→ **STATED EXERCISE**
Can you output, unchanged, the records between the lines holding "shounen-ai (768, 372)" and "serious (760, 357)", inclusive?

··· DATA SUPPLIED

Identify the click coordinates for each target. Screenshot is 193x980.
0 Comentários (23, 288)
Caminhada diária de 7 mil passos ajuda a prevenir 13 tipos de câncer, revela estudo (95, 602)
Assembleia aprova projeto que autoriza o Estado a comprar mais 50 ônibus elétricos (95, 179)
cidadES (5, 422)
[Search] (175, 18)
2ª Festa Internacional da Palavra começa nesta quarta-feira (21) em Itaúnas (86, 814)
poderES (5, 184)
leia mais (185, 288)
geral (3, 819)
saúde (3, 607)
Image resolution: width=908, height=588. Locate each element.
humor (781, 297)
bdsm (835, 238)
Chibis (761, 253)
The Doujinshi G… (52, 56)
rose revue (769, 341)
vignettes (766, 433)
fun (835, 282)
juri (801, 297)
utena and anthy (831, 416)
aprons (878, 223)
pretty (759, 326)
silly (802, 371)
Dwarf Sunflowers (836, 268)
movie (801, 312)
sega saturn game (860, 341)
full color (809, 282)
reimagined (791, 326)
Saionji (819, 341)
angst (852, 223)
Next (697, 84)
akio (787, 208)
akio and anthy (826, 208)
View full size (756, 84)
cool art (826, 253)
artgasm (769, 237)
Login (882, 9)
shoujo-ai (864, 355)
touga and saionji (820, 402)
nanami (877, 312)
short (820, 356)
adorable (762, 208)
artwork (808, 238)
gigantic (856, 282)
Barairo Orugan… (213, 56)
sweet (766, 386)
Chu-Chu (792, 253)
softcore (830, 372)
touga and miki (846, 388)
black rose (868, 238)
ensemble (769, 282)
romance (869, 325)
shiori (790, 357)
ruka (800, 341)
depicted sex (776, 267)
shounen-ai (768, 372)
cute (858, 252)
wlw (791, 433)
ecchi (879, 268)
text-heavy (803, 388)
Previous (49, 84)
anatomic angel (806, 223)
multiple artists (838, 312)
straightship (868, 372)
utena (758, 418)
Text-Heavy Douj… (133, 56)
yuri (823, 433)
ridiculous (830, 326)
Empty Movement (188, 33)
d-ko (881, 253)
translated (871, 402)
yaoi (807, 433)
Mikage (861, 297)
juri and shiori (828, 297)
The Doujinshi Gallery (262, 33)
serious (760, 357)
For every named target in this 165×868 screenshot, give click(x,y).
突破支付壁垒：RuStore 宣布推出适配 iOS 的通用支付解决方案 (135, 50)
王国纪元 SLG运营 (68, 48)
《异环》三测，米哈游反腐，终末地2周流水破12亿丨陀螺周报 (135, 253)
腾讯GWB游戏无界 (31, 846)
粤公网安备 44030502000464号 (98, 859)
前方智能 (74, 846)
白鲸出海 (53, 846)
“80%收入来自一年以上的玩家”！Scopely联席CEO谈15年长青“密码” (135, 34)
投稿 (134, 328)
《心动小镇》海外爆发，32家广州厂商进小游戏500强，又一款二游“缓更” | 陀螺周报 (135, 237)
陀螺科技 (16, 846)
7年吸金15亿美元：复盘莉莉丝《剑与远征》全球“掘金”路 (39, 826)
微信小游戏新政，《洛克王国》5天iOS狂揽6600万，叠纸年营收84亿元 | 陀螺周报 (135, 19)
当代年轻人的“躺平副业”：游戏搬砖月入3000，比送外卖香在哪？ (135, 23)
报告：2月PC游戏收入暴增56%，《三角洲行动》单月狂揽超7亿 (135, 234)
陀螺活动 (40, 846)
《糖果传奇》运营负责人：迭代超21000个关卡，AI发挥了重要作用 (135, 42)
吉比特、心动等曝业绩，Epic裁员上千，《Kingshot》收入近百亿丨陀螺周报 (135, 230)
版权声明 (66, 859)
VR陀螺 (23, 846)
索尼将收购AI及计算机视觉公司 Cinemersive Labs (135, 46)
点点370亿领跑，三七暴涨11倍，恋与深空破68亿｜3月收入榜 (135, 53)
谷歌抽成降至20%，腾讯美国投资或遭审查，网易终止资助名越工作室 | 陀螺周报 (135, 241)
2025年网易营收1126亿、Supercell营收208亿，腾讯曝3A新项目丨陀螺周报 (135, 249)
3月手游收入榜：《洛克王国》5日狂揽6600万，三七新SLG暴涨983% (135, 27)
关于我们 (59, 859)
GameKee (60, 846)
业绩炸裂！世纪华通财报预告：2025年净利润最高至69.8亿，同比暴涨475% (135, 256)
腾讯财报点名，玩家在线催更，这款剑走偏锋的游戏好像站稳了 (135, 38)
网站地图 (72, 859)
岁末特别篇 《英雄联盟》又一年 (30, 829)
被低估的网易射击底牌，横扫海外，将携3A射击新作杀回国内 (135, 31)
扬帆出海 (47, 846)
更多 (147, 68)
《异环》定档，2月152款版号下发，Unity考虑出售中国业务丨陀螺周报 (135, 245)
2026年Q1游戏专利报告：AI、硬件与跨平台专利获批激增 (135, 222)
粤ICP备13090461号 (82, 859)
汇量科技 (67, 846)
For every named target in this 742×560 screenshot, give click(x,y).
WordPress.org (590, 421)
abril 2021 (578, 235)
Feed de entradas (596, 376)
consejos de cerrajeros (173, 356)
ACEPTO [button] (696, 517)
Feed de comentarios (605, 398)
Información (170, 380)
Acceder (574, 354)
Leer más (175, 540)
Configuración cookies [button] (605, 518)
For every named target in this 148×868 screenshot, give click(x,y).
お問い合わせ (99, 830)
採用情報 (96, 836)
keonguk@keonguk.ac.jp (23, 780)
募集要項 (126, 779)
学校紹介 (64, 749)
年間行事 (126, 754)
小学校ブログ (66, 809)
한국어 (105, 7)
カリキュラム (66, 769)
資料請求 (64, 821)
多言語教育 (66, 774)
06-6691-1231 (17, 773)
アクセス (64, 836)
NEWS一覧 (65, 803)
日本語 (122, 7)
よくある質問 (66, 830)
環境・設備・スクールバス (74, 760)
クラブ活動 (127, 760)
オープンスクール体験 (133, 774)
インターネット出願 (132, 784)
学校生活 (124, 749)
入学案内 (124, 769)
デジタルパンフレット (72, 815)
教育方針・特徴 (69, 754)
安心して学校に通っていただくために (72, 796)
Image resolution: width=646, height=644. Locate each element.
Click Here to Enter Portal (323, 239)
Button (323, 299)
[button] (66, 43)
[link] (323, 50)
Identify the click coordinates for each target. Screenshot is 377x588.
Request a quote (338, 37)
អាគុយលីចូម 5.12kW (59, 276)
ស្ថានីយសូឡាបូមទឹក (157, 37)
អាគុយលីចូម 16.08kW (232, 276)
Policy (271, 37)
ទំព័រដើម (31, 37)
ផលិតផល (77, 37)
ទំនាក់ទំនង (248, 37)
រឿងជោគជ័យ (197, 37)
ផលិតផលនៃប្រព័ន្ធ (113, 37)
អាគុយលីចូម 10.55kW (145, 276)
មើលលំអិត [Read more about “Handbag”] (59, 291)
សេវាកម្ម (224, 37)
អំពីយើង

······

→ **RESULT OF THE TASK**
shounen-ai (768, 372)
cute (858, 252)
wlw (791, 433)
ecchi (879, 268)
text-heavy (803, 388)
Previous (49, 84)
anatomic angel (806, 223)
multiple artists (838, 312)
straightship (868, 372)
utena (758, 418)
Text-Heavy Douj… (133, 56)
yuri (823, 433)
ridiculous (830, 326)
Empty Movement (188, 33)
d-ko (881, 253)
translated (871, 402)
yaoi (807, 433)
Mikage (861, 297)
juri and shiori (828, 297)
The Doujinshi Gallery (262, 33)
serious (760, 357)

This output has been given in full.